ノ〜ゼ〜でダイオウグソクムシ。
いつものバス停にて――
「う〜ん……かんこれ……らいげつでるハズなのに……コ〜シキもジョ〜ホ〜なしかぁ……このパティ〜ンはナツまでのびるかんじかなぁ……」
イブキがゲ〜ム情報を見ながら諦めた様な――一種、悟りの境地に達したかの様な表情で呟く。
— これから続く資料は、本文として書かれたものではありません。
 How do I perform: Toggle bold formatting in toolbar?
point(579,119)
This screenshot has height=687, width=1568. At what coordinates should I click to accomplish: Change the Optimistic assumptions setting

「ふ〜ん……ふるさと納税でお得に高級食材をゲットしよ〜かぁ〜」
月夜は月夜でそんな記事を読んでいた。
「ん? ふるさとノ〜ゼ〜ならサイレントヒルのやいづしがイイよぉ〜」
「焼津市? なにがもらえるの?」
「ダイオウグソクムシ!」
「いらんっ‼︎」
全力でそう言い切る月夜に、
「ひっどいなっ! グソクたんにそんなコトいうなんてっ!」
イブキは憤慨しながら、
「シンカイにいるのきカアツソ〜チもいらずにレイゾ〜でそのままかえんだよっ!」
「冷蔵庫開けたらダイオウグソクムシモゾモゾしてたら悲鳴上げるわっ!」
「むう……そ〜いわずにグソクたんはイイとこいっぱいだよ」
そう言いながらダイオウグソクムシの詳しい生態が書かれたスマホ画面を見せにくる。
「え〜! ま、まあ見るだけなら……」
イブキに圧される様にして、しぶしぶ受け取る月夜。
「え〜っと……なになに……食べると海老や蟹のような甲殻類特有の味! 食べれるんだっ⁉︎ しかも結構おいしんだっ⁉︎ でも……でも……あ〜……じゅるり」
「たべちゃダメだよっ!」
ダイオウグソクムシがちょっと好きになった月夜だった。